Luanda, 11/09/06, residência da Embaixadora dos Estados Unidos da América em Angola, Cynthia Efird. Mais de vinte pessoas aguardavam sentadas pela cerimónia oficial de assinatura dos acordos de financiamento de pequenos projectos de 8 ONGs nacionais, orçados em USD 140 mil. Estavam todos, entre beneficiários, pessoal do protocolo e jornalistas, menos a anfitriã, que levava mais de meia hora de atraso. E quando não se sabe onde está a diplomata, difícil ainda é saber quanto tempo mais resta esperar.
O vazio ainda continuava a ocupar o lugar da representante de Jorge Bush em Angola, para a impaciência dos jornalistas encarregues de cobrir o acto. Já os beneficiários olhavam com algum nervosismo aos termos de referência sobre a mesa – que assinariam em breve aos olhos da imprensa e do “diplomaticamente recomendável”, sem que tivessem antes a oportunidade de analisá-los. As comidas e bebidas prontas a servir nos quatro cantos do quintal emprestavam ao ambiente um cenário de festa. Ainda assim, de repente, vêm-me à mente as palavras de uma amiga europeia. “Em casa da embaixadora americana, em 11 de Setembro?! Era o último lugar que eu queria estar!”. Na verdade, eu já não sabia se queria estar aí ou se era só mais um daqueles compromissos sociais inadiáveis.
Instantes antes da consumação da cerimónia, cada um dos representantes das Organizações financiadas recebe do protocolo, com surpresa, um envelope e a respectiva explicação em tom baixo: “gostaríamos que voltasse às dezanove para ter um contacto com o Assistente da Secretaria de Estado para a Cidadania, Direitos Humanos e Trabalho; está de visita em Angola e queria ter uma conversa breve com as ONGs”. Por volta das dezassete a embaixadora e o Assistente se despedem dos convidados num até já e “visitarei os vossos projectos!”, e desaparecem por uma das portas da misteriosa residência.
Se para alguns não fazia sentido regressar dentro de 2 horas, quando até não estava programado, resolvemos, o meu colega e eu, comparecer – mesmo que não seja em trajo formal, como recomendado. Usamos meia hora de atraso como consolo. Quem trabalha/vive nisso de desenvolvimento com a sociedade civil não tem “horas nem agendas” de reunir, o que se resolve muitas vezes com uma mochila e/ou com o hábito de estar preparado para tudo e a qualquer hora. Por falar em mochilas, amo-as há mais de vinte anos, minha fiel companhia, e ainda hoje não vejo nada mais prático a usar como carteira ou como “escritório móvel”!

### [Por fazer]
• a. Reescreve de forma mais curta o parágrafo do texto sobre a cerimónia na residência da embaixadora que começa por "Instantes antes da consumação da cerimónia", sem perder os factos principais.
• b. Continua o texto sobre a cerimónia na residência da embaixadora a partir do ponto em que termina.

### [Dados registados]
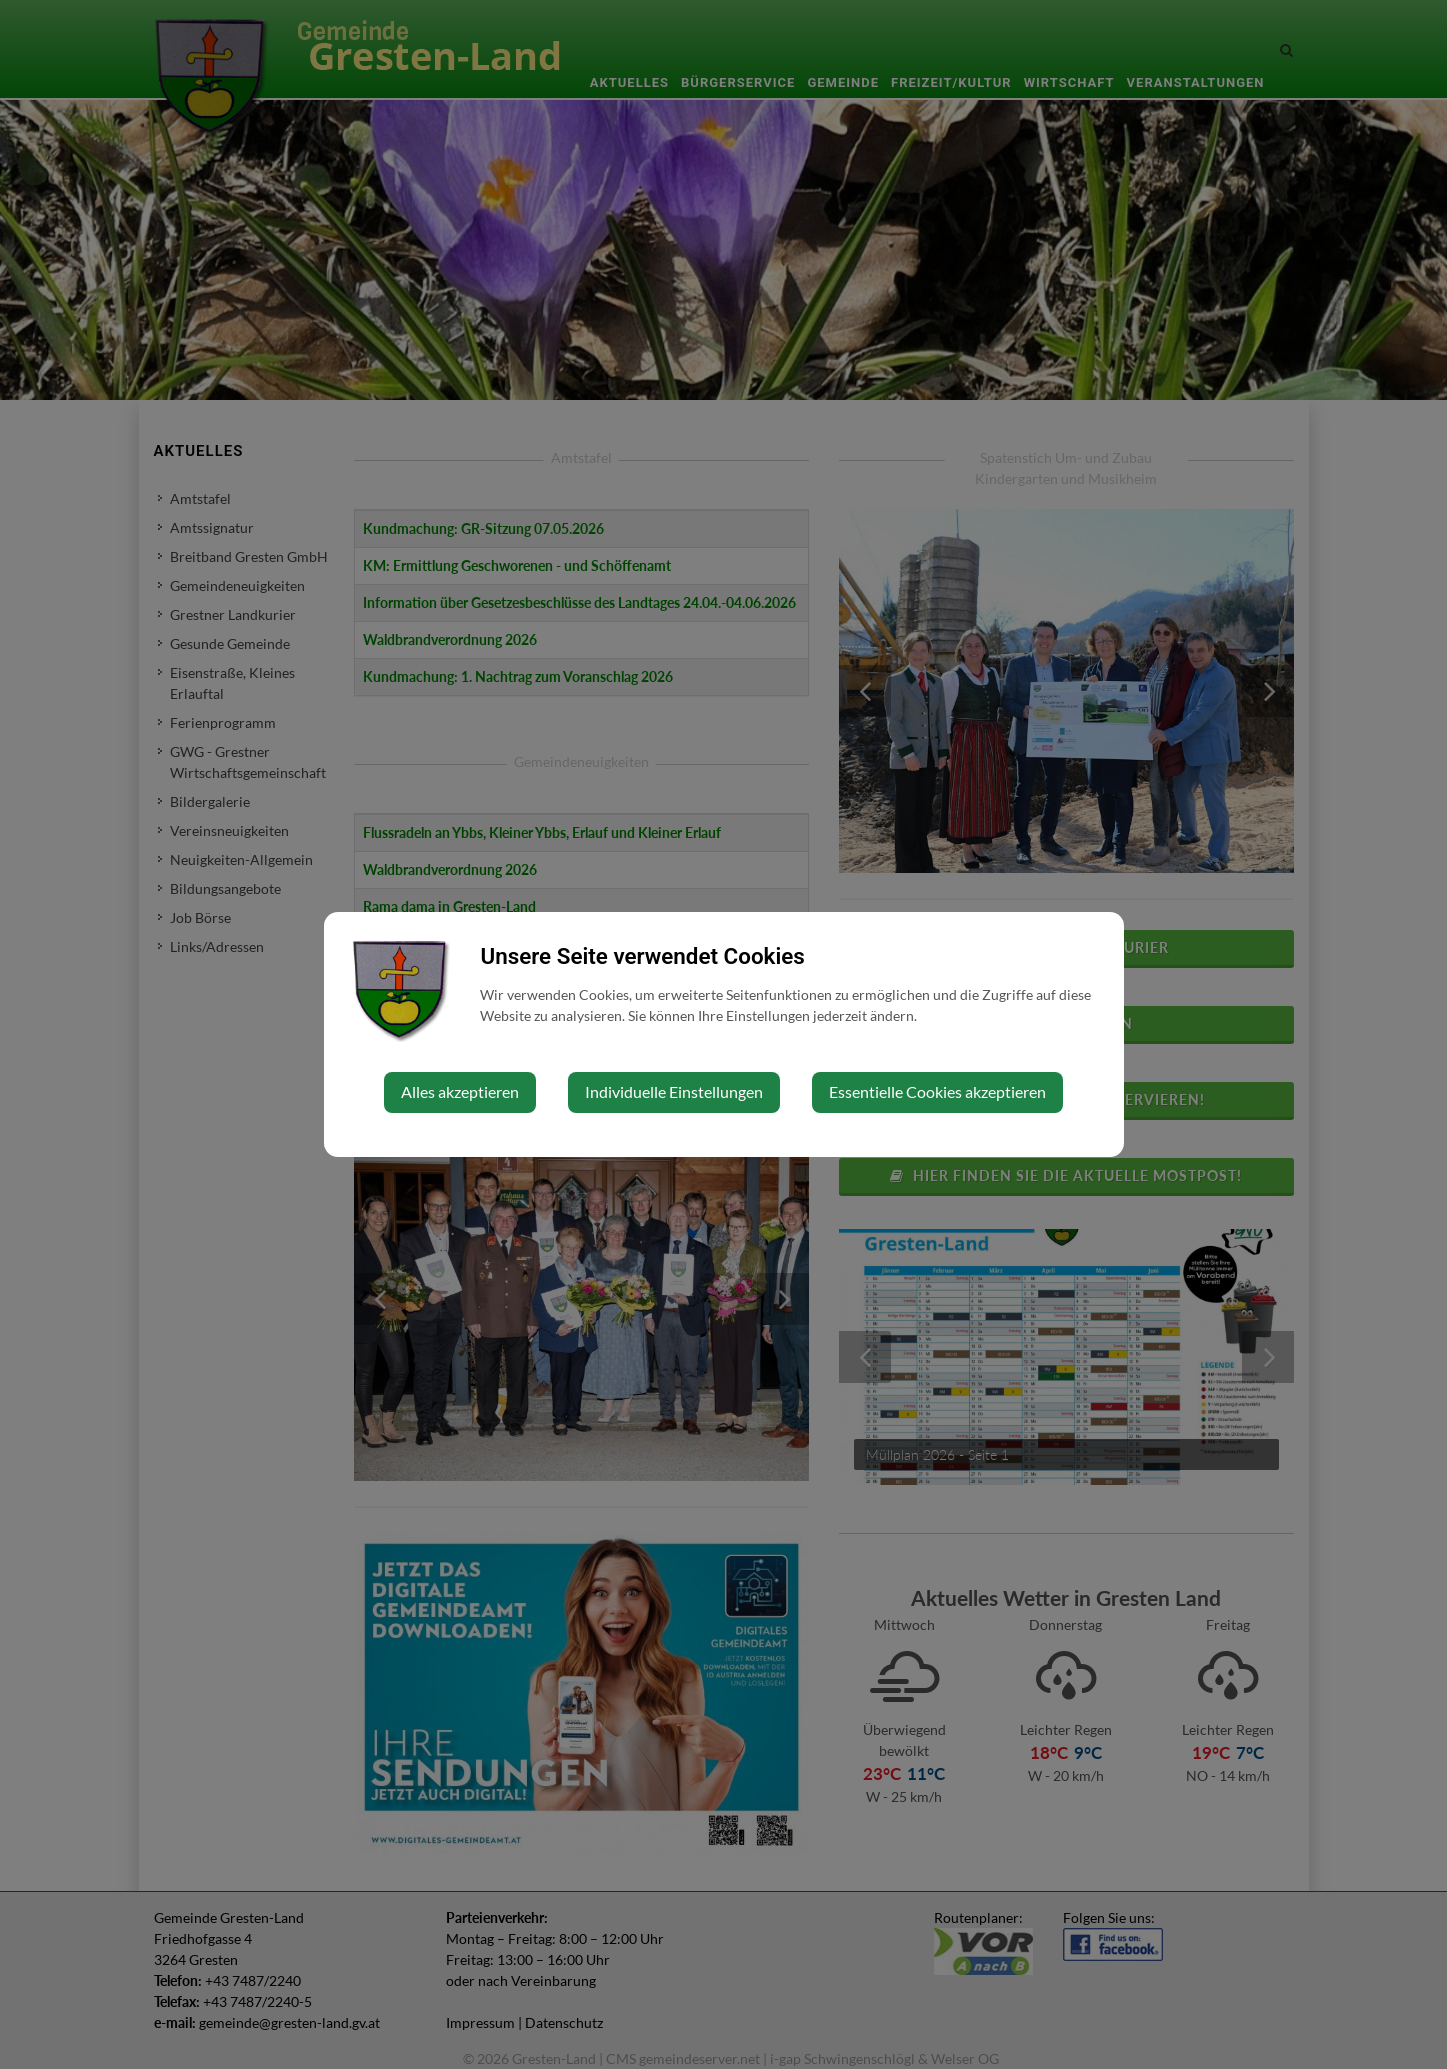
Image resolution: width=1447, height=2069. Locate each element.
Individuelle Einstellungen (674, 1091)
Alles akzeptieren (460, 1091)
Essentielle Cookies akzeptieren (937, 1091)
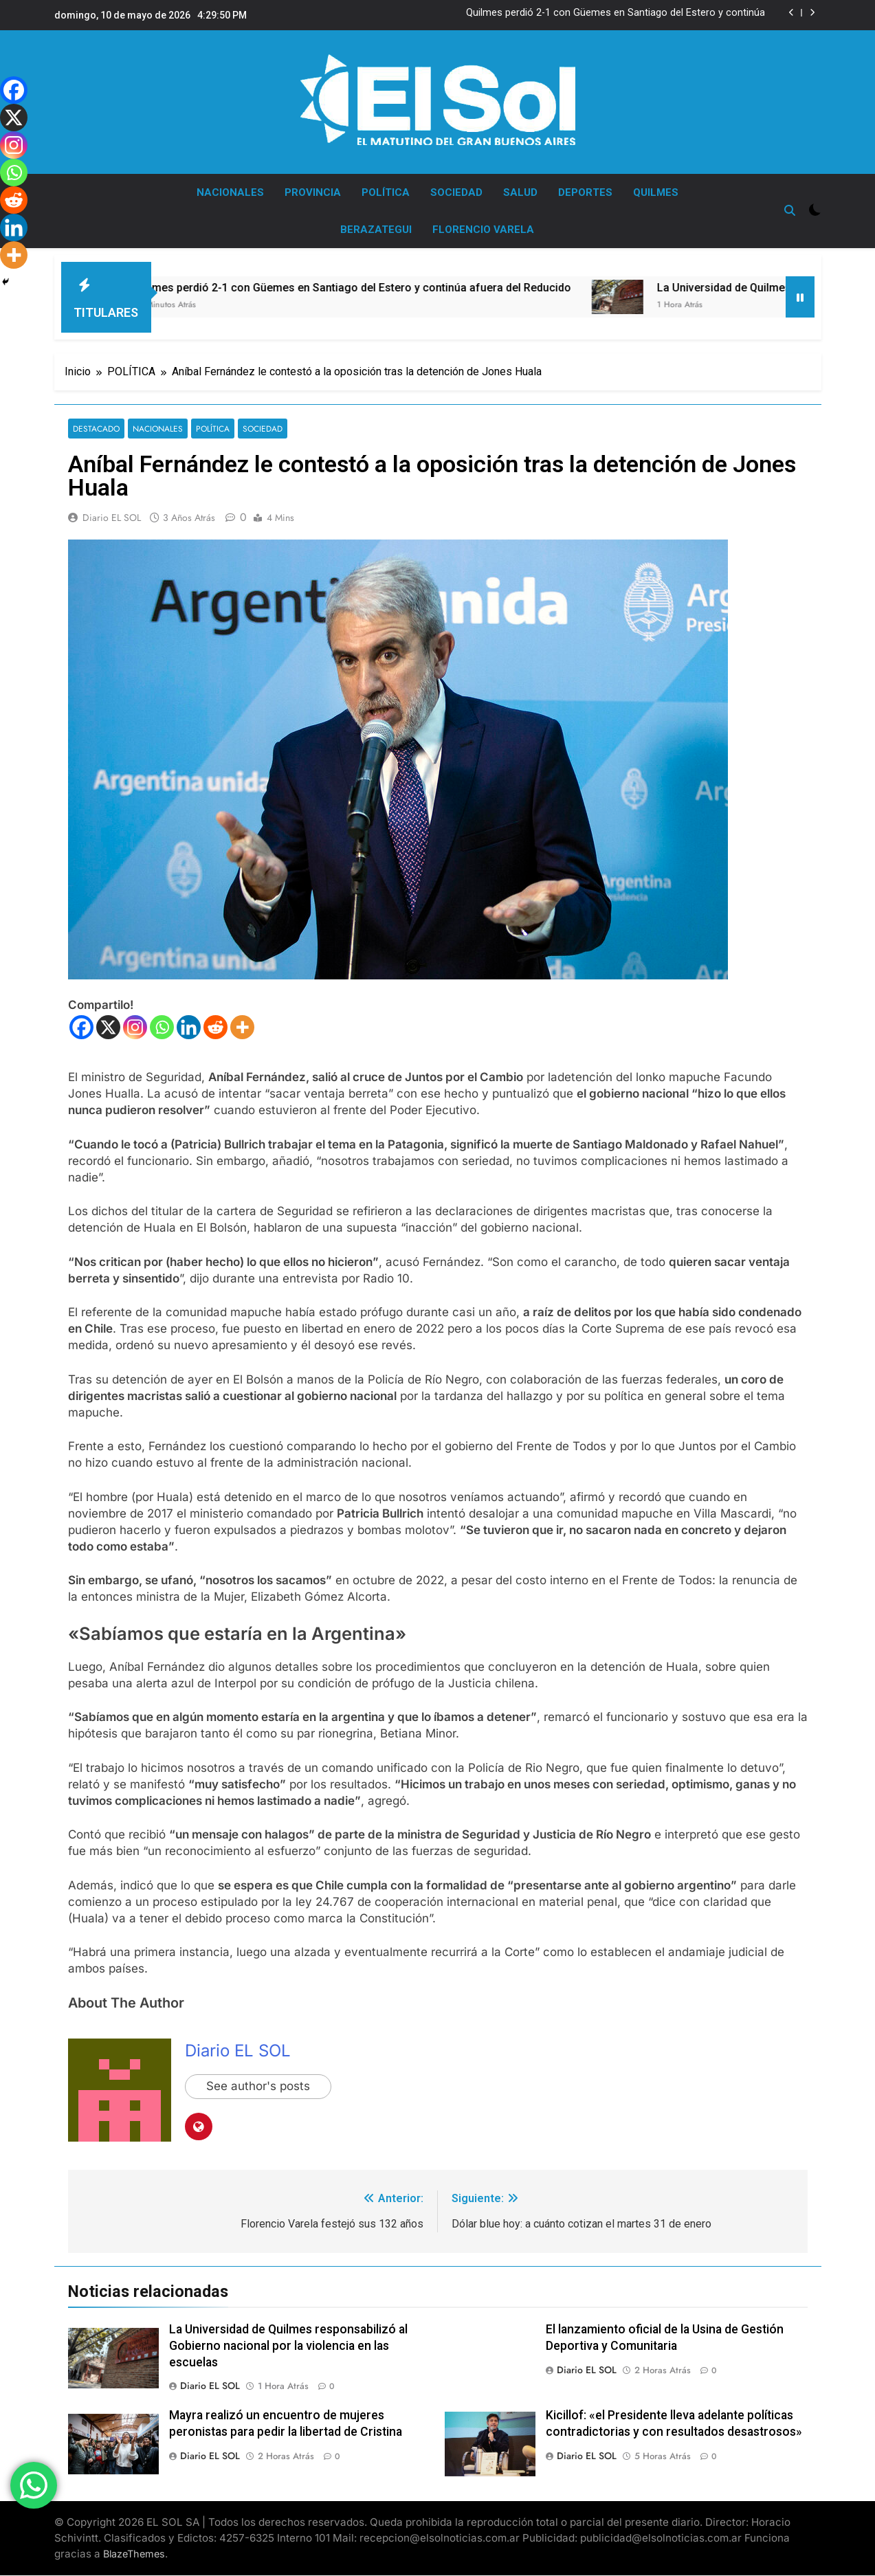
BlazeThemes (134, 2554)
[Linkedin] (189, 1027)
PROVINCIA (313, 192)
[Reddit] (215, 1027)
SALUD (520, 192)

### [Resultados]
• a. Pouco antes de terminar a cerimónia, o protocolo entrega um envelope a cada representante das organizações financiadas. Em voz baixa, pede-lhe que volte às dezanove horas para uma breve conversa com o Assistente da Secretaria de Estado para a Cidadania, Direitos Humanos e Trabalho, que está de visita a Angola. Por volta das dezassete, a embaixadora e o Assistente despedem-se dos convidados, prometem visitar os projectos e saem por uma das portas da residência.

• b.
Na portaria exibimos os convites do envelope e entramos. Era tudo, menos o anunciado. O quintal estava em festa, literalmente cheio e tão “barulhento” – com todo o mundo a falar – como as nossas praças (mercados informais). Única diferença: ali não se anunciavam preços ou produtos e o inglês substituía o Umbundu ao lado do português. Pela primeira vez na vida, éramos uma ilha rodeada de figuras públicas por todos os lados: políticos, sociedade civil, diplomatas, jornalistas, etc. De repente se tornou tão simples apertar a mão a qualquer pessoa à Embaixadora, ao presidente da Unita, etc., (como nos sonhos), entre nacionais e “expats”.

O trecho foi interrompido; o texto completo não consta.